TASK DESCRIPTION: Transcribe the data below verbatim from the line with "Chip Tech (163, 27)" to the line with "Achieving Glowing, Glass". Include both of those lines.

(Saved data entries)
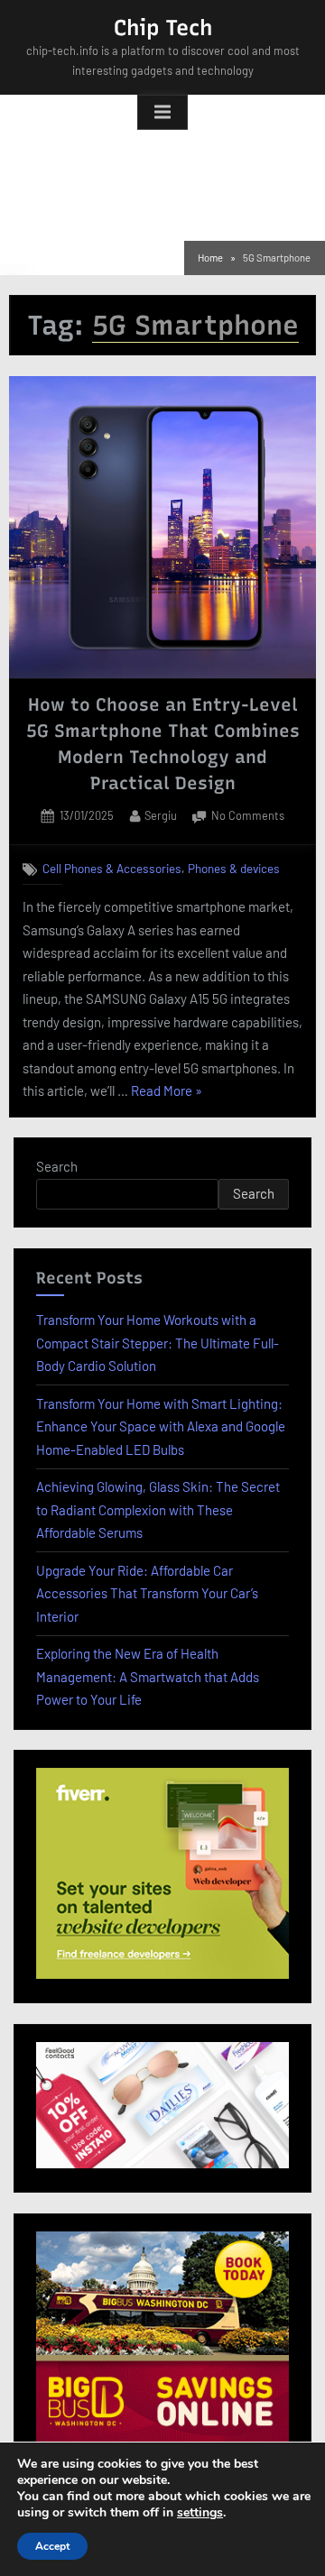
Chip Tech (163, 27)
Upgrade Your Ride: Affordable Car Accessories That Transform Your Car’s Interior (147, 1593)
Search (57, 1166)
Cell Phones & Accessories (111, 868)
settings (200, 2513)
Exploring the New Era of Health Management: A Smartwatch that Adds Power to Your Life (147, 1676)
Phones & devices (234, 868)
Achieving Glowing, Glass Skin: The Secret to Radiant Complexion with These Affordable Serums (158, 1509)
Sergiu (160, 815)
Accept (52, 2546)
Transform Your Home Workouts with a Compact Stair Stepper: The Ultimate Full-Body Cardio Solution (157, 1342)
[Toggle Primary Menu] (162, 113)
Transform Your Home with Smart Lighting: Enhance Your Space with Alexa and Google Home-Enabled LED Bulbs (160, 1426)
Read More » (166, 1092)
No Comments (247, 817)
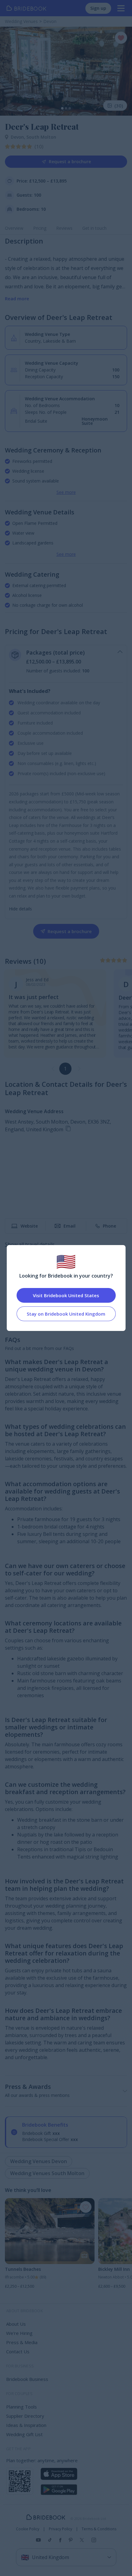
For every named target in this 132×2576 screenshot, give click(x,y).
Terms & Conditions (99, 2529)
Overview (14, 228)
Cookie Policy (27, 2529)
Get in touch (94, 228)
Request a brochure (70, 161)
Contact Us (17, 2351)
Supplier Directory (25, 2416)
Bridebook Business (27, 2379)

---

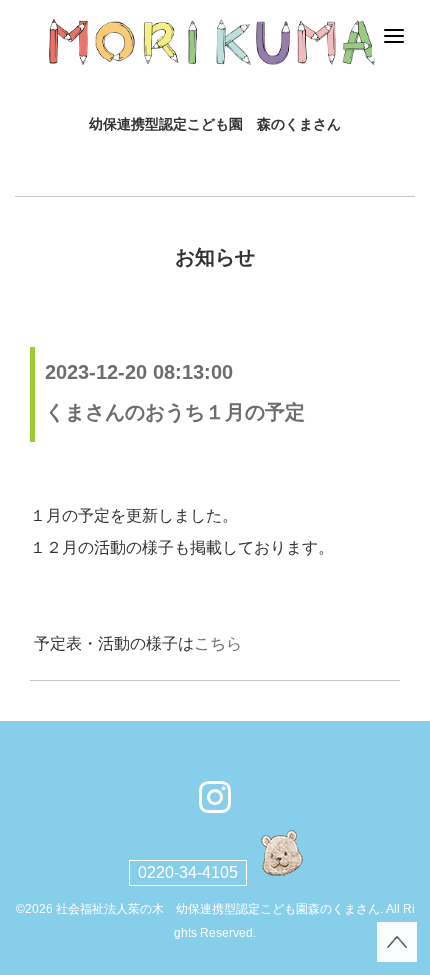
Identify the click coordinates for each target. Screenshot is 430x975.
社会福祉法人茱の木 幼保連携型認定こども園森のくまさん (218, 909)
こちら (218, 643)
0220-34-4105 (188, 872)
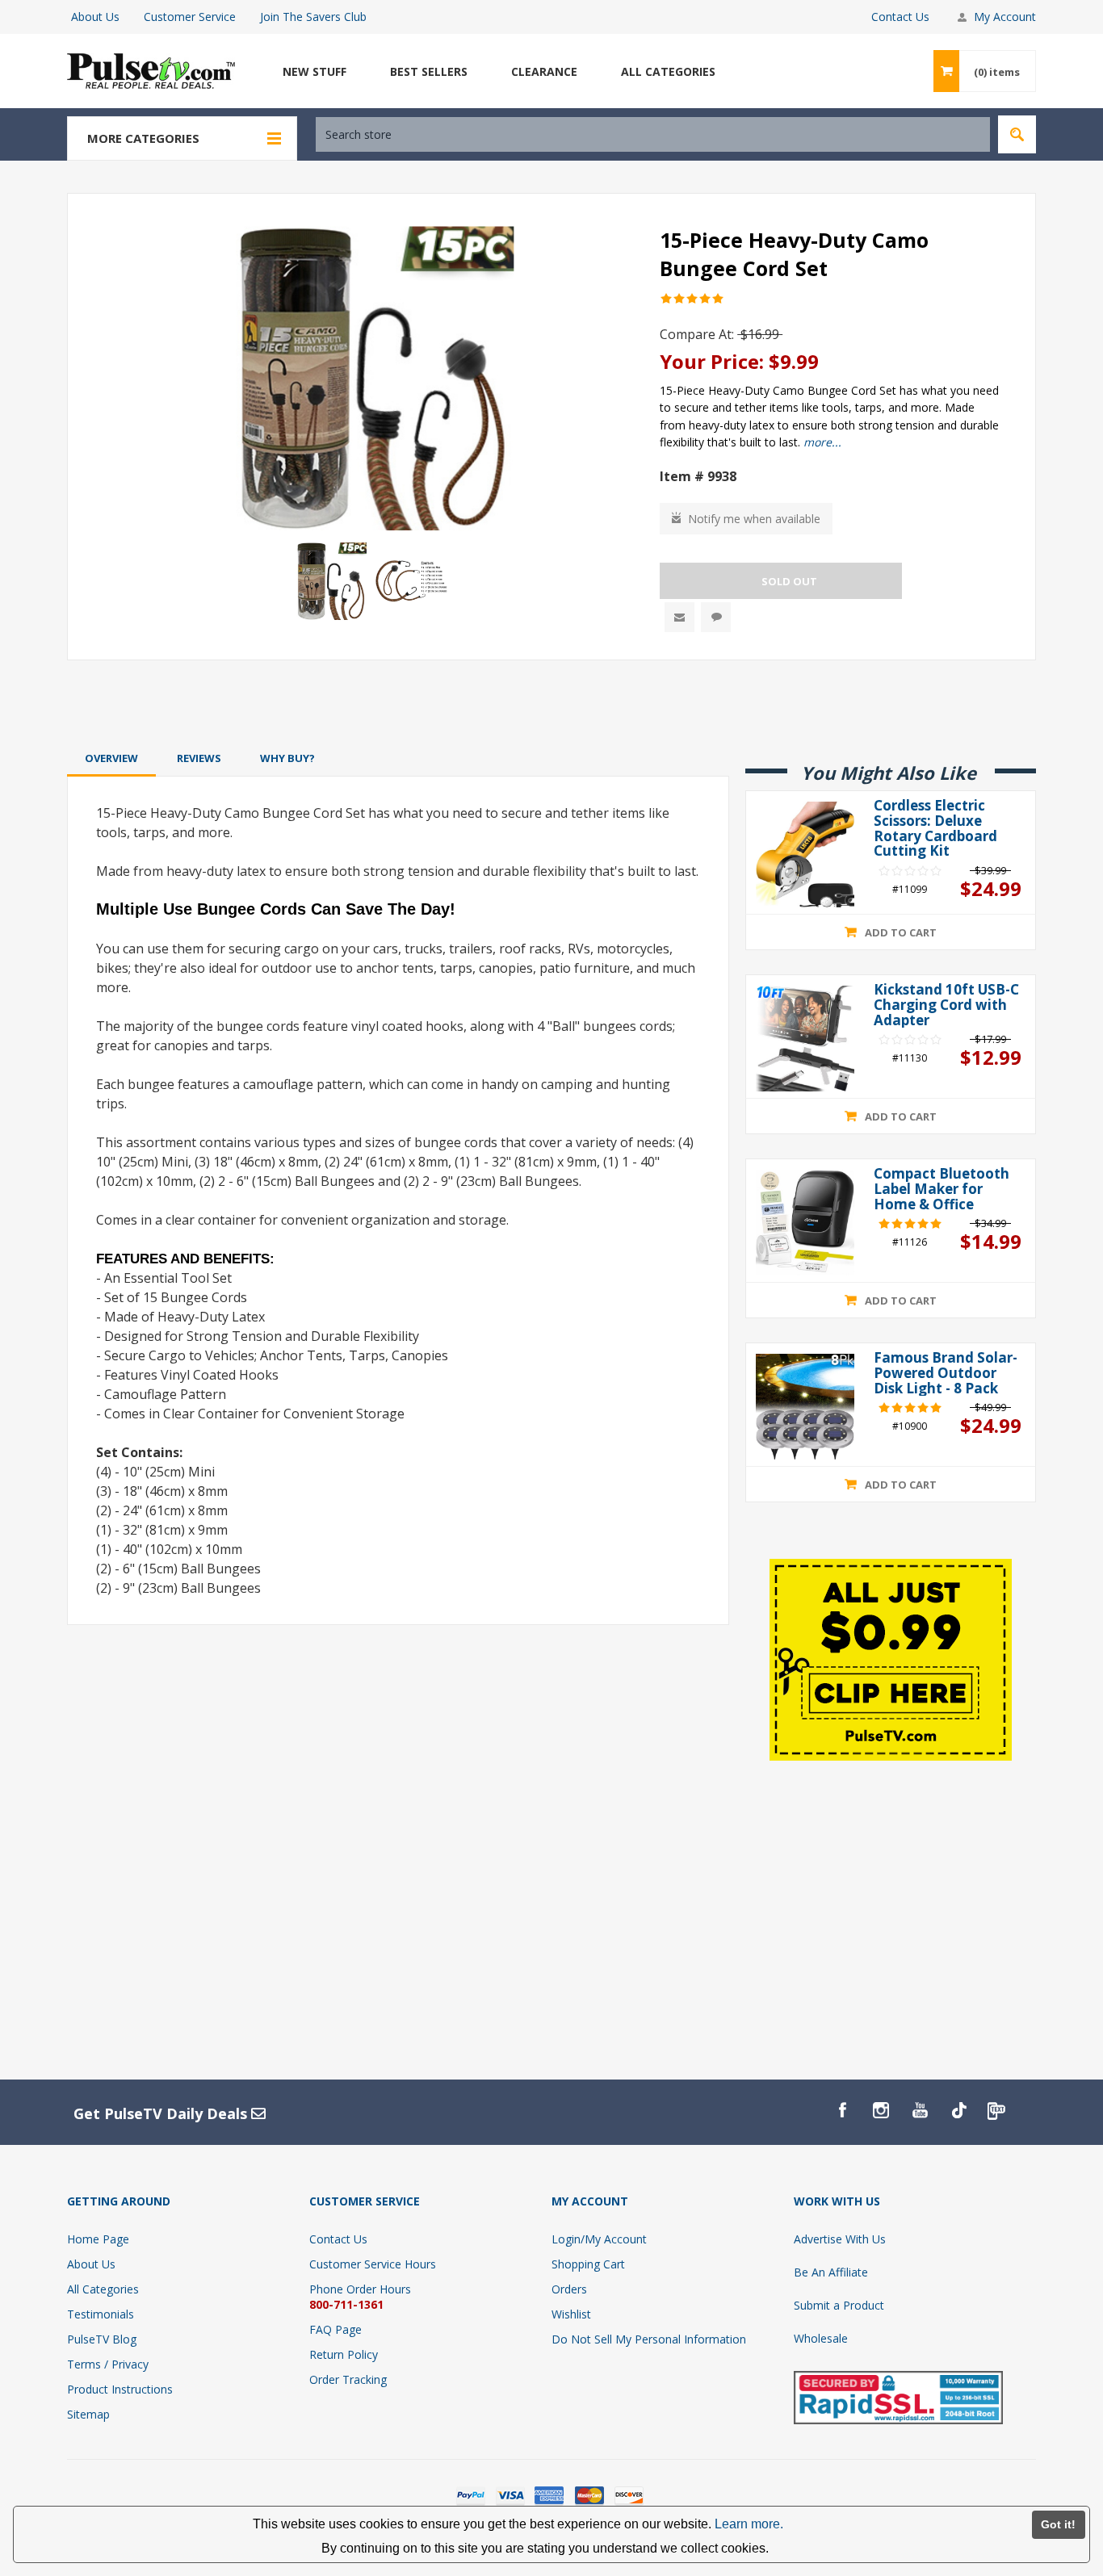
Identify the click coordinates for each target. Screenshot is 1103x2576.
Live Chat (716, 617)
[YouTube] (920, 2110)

REPLY:
Chip Tech (163, 27)
Upgrade Your Ride: Affordable Car Accessories That Transform Your Car’s Interior (147, 1593)
Search (57, 1166)
Cell Phones & Accessories (111, 868)
settings (200, 2513)
Exploring the New Era of Health Management: A Smartwatch that Adds Power to Your Life (147, 1676)
Phones & devices (234, 868)
Achieving Glowing, Glass Skin: The Secret to Radiant Complexion with These Affordable Serums (158, 1509)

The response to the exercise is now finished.